RECORDS SHOWN START
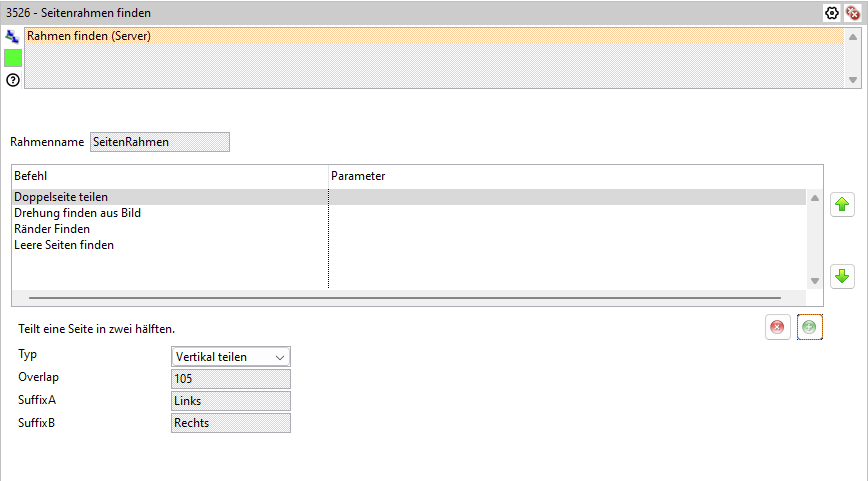Open settings gear in title bar

[x=831, y=13]
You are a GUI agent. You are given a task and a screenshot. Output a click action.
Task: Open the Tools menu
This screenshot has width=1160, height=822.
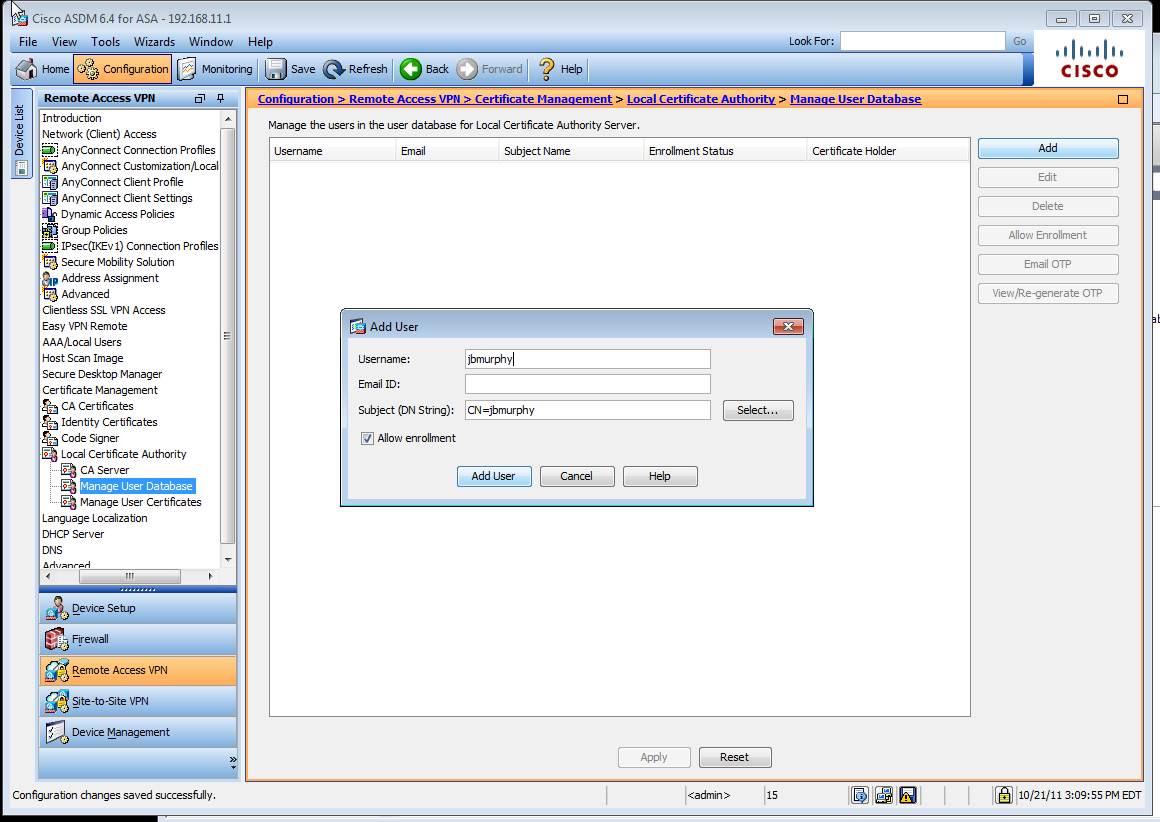pyautogui.click(x=105, y=42)
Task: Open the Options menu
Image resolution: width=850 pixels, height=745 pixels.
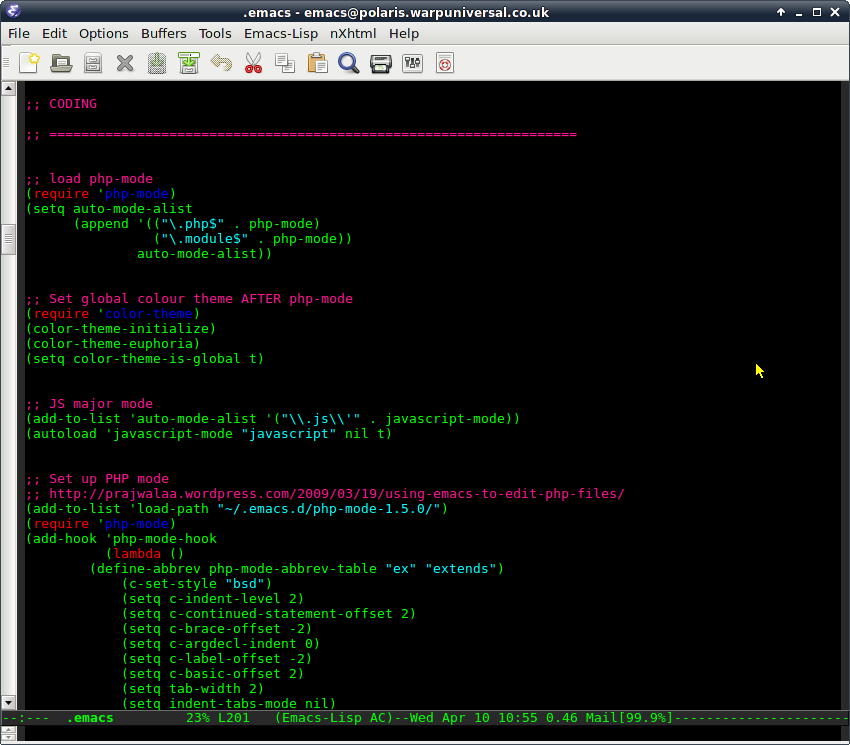Action: (x=104, y=33)
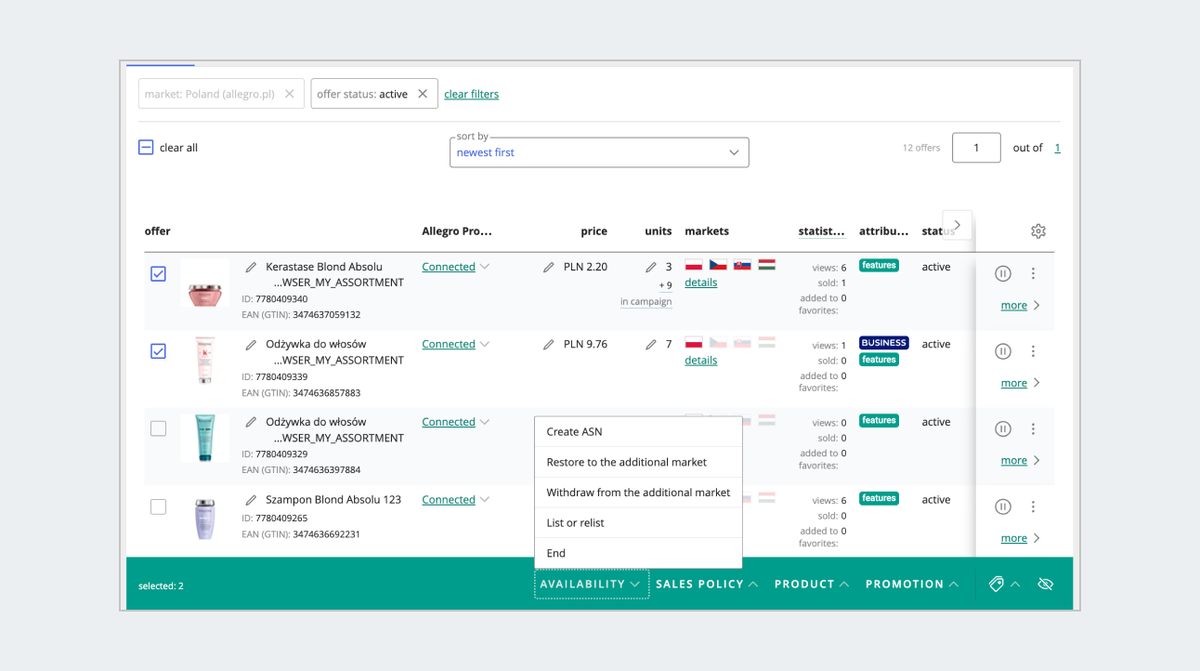Expand the Promotion bulk menu

(912, 584)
RECORDS SHOWN END
Leave out all pictures and retype precisely the lines that run from the line containing "This screenshot has width=1160, height=822." to the last line of the records.

This screenshot has width=1160, height=822.
pyautogui.click(x=105, y=42)
Task: Open the Options menu
Image resolution: width=850 pixels, height=745 pixels.
Action: (x=104, y=33)
Expand the Promotion bulk menu

(912, 584)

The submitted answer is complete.